I’ll pick on the Lutherans because I was one, and still hold to a lot of Lutheran approaches to things.  Luther, of course, rejected the Pope’s authority in favor of Scripture alone.  However, over the years, the Lutherans developed a number of documents that defined the “Lutheran” faith, including the Augsburg Confession, the Smalcald Articles, Luthers’ Catechism and the Formula of Concord. These are all published in one rather large volume known as The Book of Concord.  Some Lutherans, especially in the Missouri Synod, will quote this as much if not more than the Bible itself.  It is interesting to me that the church that first developed Sola Scriptura holds so strongly to a 2nd book.
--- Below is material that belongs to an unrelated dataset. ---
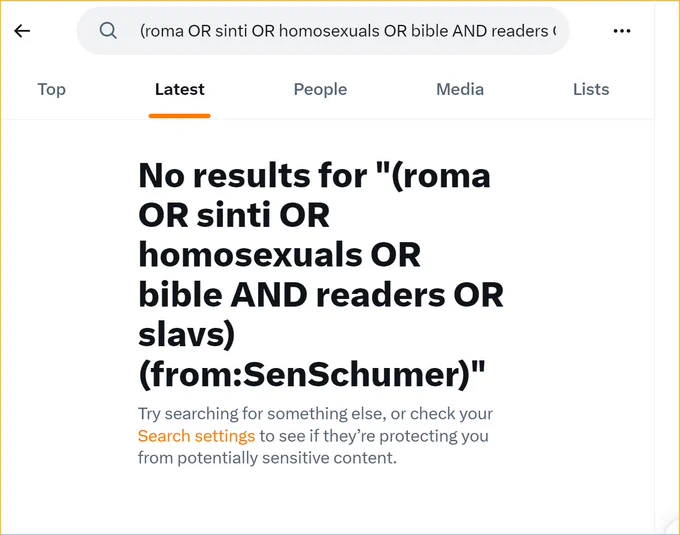Click the 'homosexuals OR' heading line

tap(280, 255)
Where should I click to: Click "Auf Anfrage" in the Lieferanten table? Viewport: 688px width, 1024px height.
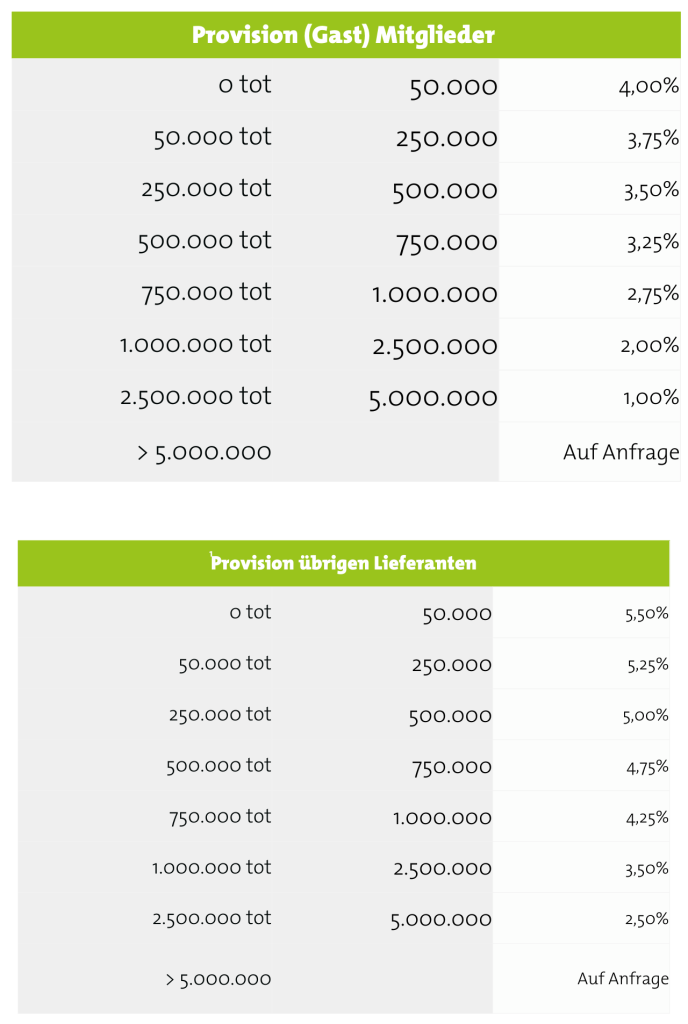click(x=622, y=979)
For Calvinists, there is also a slough of documents that guide their interpretation of Scripture. There is the Westminster Confession, Calvin’s Institutes, the TULIP, and so on.  Calvinists, even more so than Lutherans, will default to Calvinist Tradition rather than go back to Scripture.

All the rest

To look at the rest would take far too much time; nearly everyone has some kind of tradition guiding them, even if it is to be “blown to and fro by every wind of doctrine.”  Some, of course, are less dogmatic than others. The ELCA (Lutheran) and the Episcopal Church have all but left the faith, setting aside even Scripture as authoritative.  Then you have those who follow whatever “prophetic word” floats by.  Fundamentalists are dognatic, but in violation of the clear meaning of Scripture as well as any other source of authority or interpretation.
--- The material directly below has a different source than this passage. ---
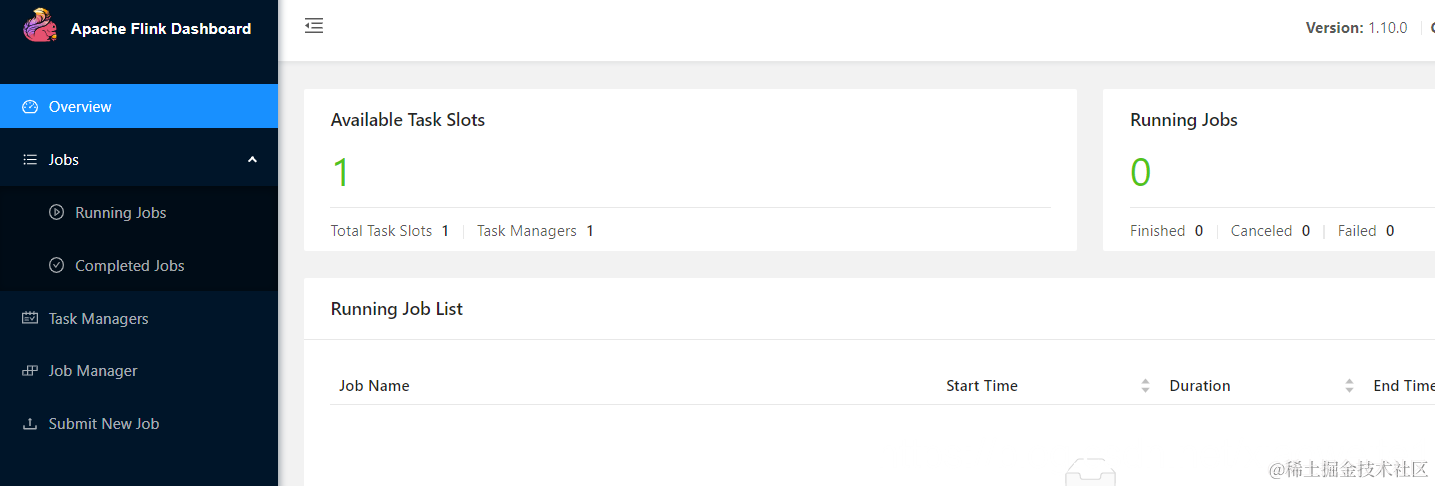Screen dimensions: 1435x486
Task: Click the Apache Flink squirrel logo
Action: [40, 26]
There are many in the “emerging” movements which have chosen to be “blown to and fro” with concepts such as “open-source theology” or even becoming somewht “interfaith.”

My own thoughts

My personal belief is that Scripture – while being open to each individually – is not necessarily open to all individual interpretation.  I think it is important to look to the Church Fathers (2nd-4th Centuries) for guidance, as well as look at the wise men through the ages.  However, I am not convinced that the early Church Fathers had everything perfect.  I think Luther recovered some major truths, but not all.  (I can’t say the same for Calvin, however.)

For example, there are some people with new thoughts about Biblical interpretation, such as NT Wright, who are coming under attack by Calvinists, Lutherans, and others as he dares question traditional interpretations of core doctrines such as Justification.  Now, I tend to think Luther’s thinking follows Paul as closely as possible; however, Wright has some interesting thoughts. Should he be dismissed simply because he doesn’t follow the TULIP or Concord?  Not necessarily.  I don’t even mind if he disputes Chrysostom or Polycarp; I don’t think they saw in the mirror any clearer than Paul did.

Bottom line, I think we need to be open-minded, but with a very healthy dose of respect for historical interpretations of the Bible.  If your own thoughts don’t fit in any existing tradition, then it’s time to rethink.  You may have a valid point, but it’s more probable that you’re simply wrong.